== Extracted data ==
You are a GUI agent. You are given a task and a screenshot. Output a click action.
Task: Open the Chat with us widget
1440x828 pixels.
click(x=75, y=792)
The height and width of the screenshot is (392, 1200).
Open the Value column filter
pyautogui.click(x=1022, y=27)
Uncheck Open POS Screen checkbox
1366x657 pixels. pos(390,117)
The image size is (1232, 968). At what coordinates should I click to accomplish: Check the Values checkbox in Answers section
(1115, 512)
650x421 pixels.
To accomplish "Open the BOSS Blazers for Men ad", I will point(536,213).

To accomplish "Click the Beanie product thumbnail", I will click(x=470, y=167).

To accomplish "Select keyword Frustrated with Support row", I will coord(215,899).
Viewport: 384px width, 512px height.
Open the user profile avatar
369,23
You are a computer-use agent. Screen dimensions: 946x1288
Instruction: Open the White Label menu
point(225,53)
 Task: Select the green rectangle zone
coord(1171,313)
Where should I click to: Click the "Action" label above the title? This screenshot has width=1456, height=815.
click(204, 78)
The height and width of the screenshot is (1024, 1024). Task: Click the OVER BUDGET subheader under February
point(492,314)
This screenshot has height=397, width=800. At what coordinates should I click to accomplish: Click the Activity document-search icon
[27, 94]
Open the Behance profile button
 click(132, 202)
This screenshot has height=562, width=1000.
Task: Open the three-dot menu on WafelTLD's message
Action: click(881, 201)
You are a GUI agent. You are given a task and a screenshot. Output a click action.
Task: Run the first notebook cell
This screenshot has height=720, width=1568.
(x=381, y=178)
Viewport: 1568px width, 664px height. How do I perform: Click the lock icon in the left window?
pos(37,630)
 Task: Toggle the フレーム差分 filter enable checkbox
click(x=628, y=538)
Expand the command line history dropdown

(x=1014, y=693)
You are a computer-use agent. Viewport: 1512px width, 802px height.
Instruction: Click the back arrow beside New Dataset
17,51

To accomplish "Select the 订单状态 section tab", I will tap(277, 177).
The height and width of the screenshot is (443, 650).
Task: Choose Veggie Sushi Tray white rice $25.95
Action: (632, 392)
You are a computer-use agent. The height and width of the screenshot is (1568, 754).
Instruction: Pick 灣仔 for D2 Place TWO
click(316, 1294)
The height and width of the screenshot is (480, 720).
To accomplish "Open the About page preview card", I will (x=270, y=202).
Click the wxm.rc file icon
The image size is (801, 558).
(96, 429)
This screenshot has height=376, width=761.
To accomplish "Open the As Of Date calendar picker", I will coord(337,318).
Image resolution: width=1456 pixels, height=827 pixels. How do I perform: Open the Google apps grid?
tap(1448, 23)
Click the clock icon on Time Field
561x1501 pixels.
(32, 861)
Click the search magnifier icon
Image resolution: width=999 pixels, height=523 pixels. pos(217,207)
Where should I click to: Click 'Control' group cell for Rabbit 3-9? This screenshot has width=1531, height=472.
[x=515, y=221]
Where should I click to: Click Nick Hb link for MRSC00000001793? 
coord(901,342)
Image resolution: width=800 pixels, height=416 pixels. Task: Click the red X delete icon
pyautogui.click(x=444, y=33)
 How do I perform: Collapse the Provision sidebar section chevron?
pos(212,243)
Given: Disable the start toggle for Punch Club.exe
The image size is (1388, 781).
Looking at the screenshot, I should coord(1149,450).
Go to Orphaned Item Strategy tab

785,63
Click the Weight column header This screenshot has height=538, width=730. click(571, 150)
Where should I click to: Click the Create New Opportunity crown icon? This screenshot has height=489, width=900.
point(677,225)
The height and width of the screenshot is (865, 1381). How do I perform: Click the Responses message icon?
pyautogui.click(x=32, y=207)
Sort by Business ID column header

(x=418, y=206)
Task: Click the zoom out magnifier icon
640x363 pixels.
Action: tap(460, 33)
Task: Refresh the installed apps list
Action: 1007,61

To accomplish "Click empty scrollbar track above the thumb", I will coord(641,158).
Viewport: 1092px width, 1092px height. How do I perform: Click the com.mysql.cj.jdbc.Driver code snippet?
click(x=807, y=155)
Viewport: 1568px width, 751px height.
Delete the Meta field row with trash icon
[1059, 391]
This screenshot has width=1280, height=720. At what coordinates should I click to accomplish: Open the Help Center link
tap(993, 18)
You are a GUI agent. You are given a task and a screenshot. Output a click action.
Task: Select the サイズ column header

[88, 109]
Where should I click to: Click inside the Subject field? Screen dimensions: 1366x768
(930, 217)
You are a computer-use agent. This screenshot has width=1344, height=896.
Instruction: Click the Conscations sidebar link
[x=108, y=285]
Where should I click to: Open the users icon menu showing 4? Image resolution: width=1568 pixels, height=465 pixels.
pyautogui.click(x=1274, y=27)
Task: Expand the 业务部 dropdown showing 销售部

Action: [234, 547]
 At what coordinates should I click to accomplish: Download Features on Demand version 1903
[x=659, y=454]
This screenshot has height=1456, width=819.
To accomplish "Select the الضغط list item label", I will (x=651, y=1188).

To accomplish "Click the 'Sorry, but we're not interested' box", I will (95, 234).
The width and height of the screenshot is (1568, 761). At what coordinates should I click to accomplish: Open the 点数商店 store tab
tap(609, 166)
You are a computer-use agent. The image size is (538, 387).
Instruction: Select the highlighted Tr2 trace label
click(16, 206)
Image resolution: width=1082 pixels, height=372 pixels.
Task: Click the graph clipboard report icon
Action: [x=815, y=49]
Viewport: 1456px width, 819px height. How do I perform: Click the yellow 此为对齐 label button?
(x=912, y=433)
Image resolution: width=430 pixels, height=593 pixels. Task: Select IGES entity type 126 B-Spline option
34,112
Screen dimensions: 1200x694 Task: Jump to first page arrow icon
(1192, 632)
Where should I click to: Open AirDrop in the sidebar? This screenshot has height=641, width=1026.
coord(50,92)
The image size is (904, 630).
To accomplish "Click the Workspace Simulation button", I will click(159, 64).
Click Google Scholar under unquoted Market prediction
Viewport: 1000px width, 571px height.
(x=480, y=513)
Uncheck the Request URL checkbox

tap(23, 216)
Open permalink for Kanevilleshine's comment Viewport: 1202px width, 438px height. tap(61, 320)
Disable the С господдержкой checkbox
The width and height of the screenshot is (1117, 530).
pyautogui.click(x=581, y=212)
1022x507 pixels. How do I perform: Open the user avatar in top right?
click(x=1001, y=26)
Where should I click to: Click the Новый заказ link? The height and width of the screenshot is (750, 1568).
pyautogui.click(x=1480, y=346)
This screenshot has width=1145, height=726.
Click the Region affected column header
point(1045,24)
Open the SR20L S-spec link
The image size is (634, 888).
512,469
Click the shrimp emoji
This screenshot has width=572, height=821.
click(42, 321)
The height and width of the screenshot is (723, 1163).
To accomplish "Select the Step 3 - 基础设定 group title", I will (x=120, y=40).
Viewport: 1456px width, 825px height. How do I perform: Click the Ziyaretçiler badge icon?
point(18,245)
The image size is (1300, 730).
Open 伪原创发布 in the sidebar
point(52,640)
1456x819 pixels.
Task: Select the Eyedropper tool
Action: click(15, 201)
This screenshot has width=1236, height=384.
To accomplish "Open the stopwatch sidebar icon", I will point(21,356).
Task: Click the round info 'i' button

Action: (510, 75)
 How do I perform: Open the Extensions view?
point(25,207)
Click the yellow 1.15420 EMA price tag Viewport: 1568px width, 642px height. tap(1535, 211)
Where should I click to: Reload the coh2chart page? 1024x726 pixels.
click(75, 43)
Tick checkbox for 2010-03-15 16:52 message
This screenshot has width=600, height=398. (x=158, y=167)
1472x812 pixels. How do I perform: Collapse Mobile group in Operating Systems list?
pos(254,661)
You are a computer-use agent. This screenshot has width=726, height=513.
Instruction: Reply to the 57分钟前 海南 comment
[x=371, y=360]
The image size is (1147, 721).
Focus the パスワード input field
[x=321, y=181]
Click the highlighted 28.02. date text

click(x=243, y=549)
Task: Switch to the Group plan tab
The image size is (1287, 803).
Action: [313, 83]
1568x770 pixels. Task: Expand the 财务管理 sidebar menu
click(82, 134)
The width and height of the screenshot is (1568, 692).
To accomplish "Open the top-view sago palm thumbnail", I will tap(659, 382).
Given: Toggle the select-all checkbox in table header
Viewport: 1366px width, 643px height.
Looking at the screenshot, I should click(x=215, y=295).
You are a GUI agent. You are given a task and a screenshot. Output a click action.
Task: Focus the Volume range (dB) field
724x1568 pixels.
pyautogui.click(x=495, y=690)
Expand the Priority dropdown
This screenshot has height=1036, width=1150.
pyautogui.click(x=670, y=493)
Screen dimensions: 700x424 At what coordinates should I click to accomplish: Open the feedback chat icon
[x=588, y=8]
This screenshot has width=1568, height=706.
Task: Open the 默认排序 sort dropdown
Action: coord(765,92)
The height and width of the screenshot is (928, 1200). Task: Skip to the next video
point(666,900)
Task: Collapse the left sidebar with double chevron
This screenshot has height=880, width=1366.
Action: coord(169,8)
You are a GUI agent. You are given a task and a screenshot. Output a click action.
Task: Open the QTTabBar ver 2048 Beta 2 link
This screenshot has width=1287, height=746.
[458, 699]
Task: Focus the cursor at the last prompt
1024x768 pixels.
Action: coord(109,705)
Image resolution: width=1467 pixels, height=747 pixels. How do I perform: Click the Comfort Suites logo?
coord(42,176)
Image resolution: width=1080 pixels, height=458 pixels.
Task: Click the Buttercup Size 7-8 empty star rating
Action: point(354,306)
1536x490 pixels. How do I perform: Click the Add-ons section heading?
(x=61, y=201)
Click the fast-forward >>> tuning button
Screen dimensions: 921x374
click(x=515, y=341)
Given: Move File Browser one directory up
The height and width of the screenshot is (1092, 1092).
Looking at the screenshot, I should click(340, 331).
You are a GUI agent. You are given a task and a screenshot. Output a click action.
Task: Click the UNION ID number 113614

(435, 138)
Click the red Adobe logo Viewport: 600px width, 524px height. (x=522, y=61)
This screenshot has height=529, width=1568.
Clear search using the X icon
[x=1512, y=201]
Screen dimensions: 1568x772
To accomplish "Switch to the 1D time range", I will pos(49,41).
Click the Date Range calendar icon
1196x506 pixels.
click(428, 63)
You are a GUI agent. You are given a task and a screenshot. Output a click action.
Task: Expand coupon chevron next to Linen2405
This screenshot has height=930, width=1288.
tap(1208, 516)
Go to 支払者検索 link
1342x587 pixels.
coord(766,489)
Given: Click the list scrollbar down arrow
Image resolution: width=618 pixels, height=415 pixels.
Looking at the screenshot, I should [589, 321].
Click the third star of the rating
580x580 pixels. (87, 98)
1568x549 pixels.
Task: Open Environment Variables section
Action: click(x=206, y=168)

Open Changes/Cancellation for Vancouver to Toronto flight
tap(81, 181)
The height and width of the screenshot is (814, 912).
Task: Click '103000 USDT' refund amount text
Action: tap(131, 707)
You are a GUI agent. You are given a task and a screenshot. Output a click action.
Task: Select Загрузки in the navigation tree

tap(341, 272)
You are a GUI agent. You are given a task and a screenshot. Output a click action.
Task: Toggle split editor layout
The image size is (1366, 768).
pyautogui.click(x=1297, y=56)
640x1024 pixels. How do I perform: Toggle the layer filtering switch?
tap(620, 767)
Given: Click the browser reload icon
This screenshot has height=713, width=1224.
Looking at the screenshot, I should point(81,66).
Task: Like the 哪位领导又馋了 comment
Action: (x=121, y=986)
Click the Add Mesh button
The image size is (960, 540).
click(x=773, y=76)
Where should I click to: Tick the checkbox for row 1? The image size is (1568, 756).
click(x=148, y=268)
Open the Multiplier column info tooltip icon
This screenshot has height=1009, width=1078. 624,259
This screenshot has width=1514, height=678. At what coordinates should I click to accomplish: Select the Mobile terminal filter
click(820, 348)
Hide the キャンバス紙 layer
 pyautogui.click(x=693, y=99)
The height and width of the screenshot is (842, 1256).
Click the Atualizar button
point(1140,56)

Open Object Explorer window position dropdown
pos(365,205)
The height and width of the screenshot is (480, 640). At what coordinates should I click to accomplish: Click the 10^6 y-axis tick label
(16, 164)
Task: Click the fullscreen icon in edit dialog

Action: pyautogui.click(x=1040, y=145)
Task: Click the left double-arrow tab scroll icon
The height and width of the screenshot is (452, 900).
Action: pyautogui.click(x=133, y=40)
===
Problem details
Through the line that contains "Task: Run the first notebook cell", copy the material above exactly, beginning at its first line and including nothing more.

Result for this exercise
You are a GUI agent. You are given a task and a screenshot. Output a click action.
Task: Open the Chat with us widget
1440x828 pixels.
click(x=75, y=792)
The height and width of the screenshot is (392, 1200).
Open the Value column filter
pyautogui.click(x=1022, y=27)
Uncheck Open POS Screen checkbox
1366x657 pixels. pos(390,117)
The image size is (1232, 968). At what coordinates should I click to accomplish: Check the Values checkbox in Answers section
(1115, 512)
650x421 pixels.
To accomplish "Open the BOSS Blazers for Men ad", I will point(536,213).

To accomplish "Click the Beanie product thumbnail", I will click(x=470, y=167).

To accomplish "Select keyword Frustrated with Support row", I will coord(215,899).
Viewport: 384px width, 512px height.
Open the user profile avatar
369,23
You are a computer-use agent. Screen dimensions: 946x1288
Instruction: Open the White Label menu
point(225,53)
 Task: Select the green rectangle zone
coord(1171,313)
Where should I click to: Click the "Action" label above the title? This screenshot has width=1456, height=815.
click(204, 78)
The height and width of the screenshot is (1024, 1024). Task: Click the OVER BUDGET subheader under February
point(492,314)
This screenshot has height=397, width=800. At what coordinates should I click to accomplish: Click the Activity document-search icon
[27, 94]
Open the Behance profile button
 click(132, 202)
This screenshot has height=562, width=1000.
Task: Open the three-dot menu on WafelTLD's message
Action: click(881, 201)
You are a GUI agent. You are given a task and a screenshot. Output a click action.
Task: Run the first notebook cell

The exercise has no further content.